À Thiès, au Sénégal, des femmes comme Anta Gueye démontrent l’impact de l’Initiative des maires pour l’autosuffisance ovine de Heifer International. Grâce à des formations, un soutien vétérinaire et un meilleur accès au marché, elle a transformé son troupeau de moutons en une source stable de nourriture et de revenus. Autrefois dépendante de l’achat d’animaux, sa famille élève désormais ses propres moutons, un changement porteur de dignité et de résilience. À ce jour, l’initiative a soutenu plus de 30 000 familles d’agriculteurs, dont 85 % de femmes, qui constatent des revenus plus élevés et une plus grande sécurité alimentaire. Cela démontre comment investir dans les femmes dans l’élevage renforce les communautés à travers le Sahel.

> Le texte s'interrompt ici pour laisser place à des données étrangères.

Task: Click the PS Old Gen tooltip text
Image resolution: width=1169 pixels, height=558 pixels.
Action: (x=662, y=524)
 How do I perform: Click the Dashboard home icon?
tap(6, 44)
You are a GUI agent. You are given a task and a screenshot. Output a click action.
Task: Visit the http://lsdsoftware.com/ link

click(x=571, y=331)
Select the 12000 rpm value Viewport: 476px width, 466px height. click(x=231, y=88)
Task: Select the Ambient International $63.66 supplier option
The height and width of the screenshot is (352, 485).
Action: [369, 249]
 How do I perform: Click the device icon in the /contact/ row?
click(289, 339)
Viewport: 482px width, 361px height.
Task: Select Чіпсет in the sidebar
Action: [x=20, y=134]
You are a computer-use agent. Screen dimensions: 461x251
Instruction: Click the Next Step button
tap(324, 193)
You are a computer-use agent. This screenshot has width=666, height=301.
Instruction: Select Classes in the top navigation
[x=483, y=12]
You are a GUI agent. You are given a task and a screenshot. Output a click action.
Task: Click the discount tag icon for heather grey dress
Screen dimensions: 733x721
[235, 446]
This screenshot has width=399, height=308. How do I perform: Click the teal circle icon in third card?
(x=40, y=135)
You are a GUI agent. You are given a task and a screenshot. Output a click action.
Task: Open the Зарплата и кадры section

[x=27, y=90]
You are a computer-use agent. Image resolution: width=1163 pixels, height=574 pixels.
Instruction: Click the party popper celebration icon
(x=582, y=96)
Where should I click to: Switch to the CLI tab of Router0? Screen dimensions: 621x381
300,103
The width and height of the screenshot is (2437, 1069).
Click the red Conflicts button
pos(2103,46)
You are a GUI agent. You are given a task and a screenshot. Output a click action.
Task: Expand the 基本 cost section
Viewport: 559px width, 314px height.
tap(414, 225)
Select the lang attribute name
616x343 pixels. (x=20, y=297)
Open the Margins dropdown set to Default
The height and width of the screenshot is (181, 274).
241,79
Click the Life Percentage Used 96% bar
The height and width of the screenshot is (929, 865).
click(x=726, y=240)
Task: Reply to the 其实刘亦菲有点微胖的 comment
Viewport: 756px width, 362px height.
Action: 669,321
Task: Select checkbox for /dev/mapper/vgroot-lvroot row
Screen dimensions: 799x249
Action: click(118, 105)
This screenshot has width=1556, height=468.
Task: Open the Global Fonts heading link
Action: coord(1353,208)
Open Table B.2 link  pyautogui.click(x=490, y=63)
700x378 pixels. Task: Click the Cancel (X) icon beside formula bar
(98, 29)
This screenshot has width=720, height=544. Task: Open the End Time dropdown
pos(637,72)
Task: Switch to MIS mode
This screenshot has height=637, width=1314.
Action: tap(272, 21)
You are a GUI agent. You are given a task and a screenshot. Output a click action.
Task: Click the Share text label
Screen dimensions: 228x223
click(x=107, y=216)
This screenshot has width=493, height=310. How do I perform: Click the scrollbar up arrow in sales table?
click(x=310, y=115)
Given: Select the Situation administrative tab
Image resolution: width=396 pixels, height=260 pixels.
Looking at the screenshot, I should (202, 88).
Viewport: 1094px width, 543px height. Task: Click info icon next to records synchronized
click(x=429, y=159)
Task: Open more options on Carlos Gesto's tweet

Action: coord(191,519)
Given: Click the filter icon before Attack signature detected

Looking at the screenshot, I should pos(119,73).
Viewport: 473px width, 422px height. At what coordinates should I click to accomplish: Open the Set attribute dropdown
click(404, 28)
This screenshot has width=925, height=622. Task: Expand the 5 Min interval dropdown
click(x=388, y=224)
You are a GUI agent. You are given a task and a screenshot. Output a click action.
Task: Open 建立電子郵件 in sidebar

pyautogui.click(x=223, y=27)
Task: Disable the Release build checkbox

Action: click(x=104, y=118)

Nous savons déjà ce qui fonctionne. L’initiative PRAPS de la Banque mondiale a bénéficié à plus de 2,2 millions d’éleveurs pastoraux grâce à des campagnes de vaccination, des points d’eau et des infrastructures commerciales. La CEDEAO a fait du pastoralisme une priorité dans sa politique agricole régionale. Au Sénégal, le PRAPS II développe les parcs de vaccination et favorise la mobilité. Des initiatives comme le programme Meliteji WASU de la Fondation Heifer-Mastercard montrent comment des partenariats locaux peuvent améliorer la santé et l’alimentation animales, ainsi que l’accès aux marchés, tout en mettant l’accent sur les femmes et les jeunes. Il est désormais nécessaire de faire preuve de volonté politique pour les déployer à grande échelle.
Le débat sur le climat doit également être repensé. Trop souvent, les éleveurs pastoraux sont présentés comme une partie du problème. En réalité, ils sont des alliés du climat. En restaurant les pâturages, en adoptant des aliments améliorés et en gérant leurs troupeaux de manière durable, ils réduisent les émissions et protègent les écosystèmes tout en nourrissant leurs familles. La justice exige de soutenir leur résilience en leur donnant accès au financement, aux technologies et aux services, et non de les pénaliser pour des émissions qu’ils n’ont pas générées.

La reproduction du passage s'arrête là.